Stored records
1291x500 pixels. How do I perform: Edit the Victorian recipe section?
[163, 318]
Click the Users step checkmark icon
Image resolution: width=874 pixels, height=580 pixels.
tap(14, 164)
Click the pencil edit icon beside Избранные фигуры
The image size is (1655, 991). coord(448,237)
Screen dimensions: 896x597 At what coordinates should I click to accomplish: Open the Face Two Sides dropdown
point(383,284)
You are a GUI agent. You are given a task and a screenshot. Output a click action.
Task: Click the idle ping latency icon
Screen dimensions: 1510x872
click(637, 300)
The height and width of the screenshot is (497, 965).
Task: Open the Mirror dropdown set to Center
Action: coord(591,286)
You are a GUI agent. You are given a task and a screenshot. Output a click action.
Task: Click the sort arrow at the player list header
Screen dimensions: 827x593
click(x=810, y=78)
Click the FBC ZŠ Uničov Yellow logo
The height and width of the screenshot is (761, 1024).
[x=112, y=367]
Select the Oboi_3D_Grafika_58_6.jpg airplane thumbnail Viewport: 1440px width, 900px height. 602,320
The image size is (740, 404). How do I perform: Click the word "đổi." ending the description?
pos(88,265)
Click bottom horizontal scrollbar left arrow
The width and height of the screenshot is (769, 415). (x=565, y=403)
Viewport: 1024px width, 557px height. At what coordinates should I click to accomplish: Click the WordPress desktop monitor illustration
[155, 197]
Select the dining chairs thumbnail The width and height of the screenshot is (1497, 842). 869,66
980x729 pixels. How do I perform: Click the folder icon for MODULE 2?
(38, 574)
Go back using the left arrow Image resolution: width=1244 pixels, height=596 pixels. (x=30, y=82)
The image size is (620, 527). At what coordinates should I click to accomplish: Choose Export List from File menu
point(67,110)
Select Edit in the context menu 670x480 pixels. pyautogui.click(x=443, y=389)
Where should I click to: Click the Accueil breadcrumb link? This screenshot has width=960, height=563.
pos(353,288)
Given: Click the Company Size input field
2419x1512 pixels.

■ ABOUT THIS EXERCISE: Would you copy the data exactly as shown above?

■ SOLUTION TO THIS PROBLEM:
1291x500 pixels. How do I perform: Edit the Victorian recipe section?
[163, 318]
Click the Users step checkmark icon
Image resolution: width=874 pixels, height=580 pixels.
tap(14, 164)
Click the pencil edit icon beside Избранные фигуры
The image size is (1655, 991). coord(448,237)
Screen dimensions: 896x597 At what coordinates should I click to accomplish: Open the Face Two Sides dropdown
point(383,284)
You are a GUI agent. You are given a task and a screenshot. Output a click action.
Task: Click the idle ping latency icon
Screen dimensions: 1510x872
click(637, 300)
The height and width of the screenshot is (497, 965).
Task: Open the Mirror dropdown set to Center
Action: coord(591,286)
You are a GUI agent. You are given a task and a screenshot. Output a click action.
Task: Click the sort arrow at the player list header
Screen dimensions: 827x593
click(x=810, y=78)
Click the FBC ZŠ Uničov Yellow logo
The height and width of the screenshot is (761, 1024).
[x=112, y=367]
Select the Oboi_3D_Grafika_58_6.jpg airplane thumbnail Viewport: 1440px width, 900px height. 602,320
The image size is (740, 404). How do I perform: Click the word "đổi." ending the description?
pos(88,265)
Click bottom horizontal scrollbar left arrow
The width and height of the screenshot is (769, 415). (x=565, y=403)
Viewport: 1024px width, 557px height. At what coordinates should I click to accomplish: Click the WordPress desktop monitor illustration
[155, 197]
Select the dining chairs thumbnail The width and height of the screenshot is (1497, 842). 869,66
980x729 pixels. How do I perform: Click the folder icon for MODULE 2?
(38, 574)
Go back using the left arrow Image resolution: width=1244 pixels, height=596 pixels. (x=30, y=82)
The image size is (620, 527). At what coordinates should I click to accomplish: Choose Export List from File menu
point(67,110)
Select Edit in the context menu 670x480 pixels. pyautogui.click(x=443, y=389)
Where should I click to: Click the Accueil breadcrumb link? This screenshot has width=960, height=563.
pos(353,288)
Given: Click the Company Size input field
2419x1512 pixels.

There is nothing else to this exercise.